_TESTO ESTRATTO_.

+ + + + + + +

Nel tempo però, vista l’utilità del modello, il legislatore ha ampliato l’elenco e tuttora vi sono ulteriori prospettive di sviluppo, soprattutto in relazione all’aggiunta all’elenco dei reati ambientali, allo sfruttamento del lavoro clandestino, ai reati informatici e a quelli in materia tributaria.
Fermandoci nel corso della presente analisi al dato normativo, occorre fare riferimento all’art. 6 del decreto-legge 25 settembre 2001, n. 350, il quale a seguito dell’introduzione dell’euro ha introdotto nel d.lgs. 231/2001, l’art. 25 bis, che prevede la punibilità degli enti in relazione alle principali fattispecie delittuose in materia di falso in monete(4).
Il D.lgs. 61 del 2002, di riforma dei reati societari, con l’art. 3 ha integrato il D.lgs. 231 del 2001 inserendo l’art. 25 ter, che fa riferimento, quali reati presupposti, a tutte quelle figure di reato dei singoli che possano determinare un vantaggio economico nei confronti della società(5). Tale articolo è stato modificato dall’art. 31 della legge 28 dicembre 2005, n. 262 che tra l’altro ha inasprito le pene.

+ + + + + + +

_MATERIALE DI PARTENZA_.

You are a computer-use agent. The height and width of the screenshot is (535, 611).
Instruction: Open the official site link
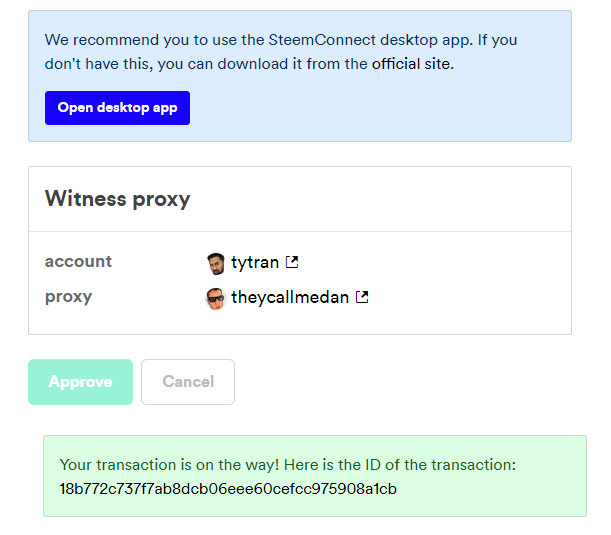coord(412,64)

+ + + + + + +

_QUESITI DA RISOLVERE_.
A - Stabilisca se ciascuna delle seguenti affermazioni concorda con il testo estratto, rispondendo sì o no e citando le parole decisive del testo: (i) l'art. 25 bis è stato introdotto nel d.lgs. 231/2001 a seguito dell'introduzione dell'euro; (ii) il D.lgs. 61 del 2002 ha inserito l'art. 25 ter con il proprio art. 6; (iii) la legge 28 dicembre 2005, n. 262 ha attenuato le pene.
B - Risponda alle seguenti domande in base al testo estratto:
(i) Quale decreto-legge, con il suo art. 6, ha introdotto l'art. 25 bis?
(ii) Quale materia ha riformato il D.lgs. 61 del 2002?
(iii) In relazione a quali reati si indicano ulteriori prospettive di sviluppo dell'elenco?
Il materiale non ha alcun ruolo in questo esercizio.

_RISPOSTE AI QUESITI_.
A -
(i) Sì: «a seguito dell’introduzione dell’euro ha introdotto nel d.lgs. 231/2001, l’art. 25 bis»
(ii) No: «Il D.lgs. 61 del 2002, di riforma dei reati societari, con l’art. 3 ha integrato il D.lgs. 231 del 2001»
(iii) No: «ha inasprito le pene»

B -
(i) Il decreto-legge 25 settembre 2001, n. 350.
(ii) I reati societari.
(iii) I reati ambientali, lo sfruttamento del lavoro clandestino, i reati informatici e quelli in materia tributaria.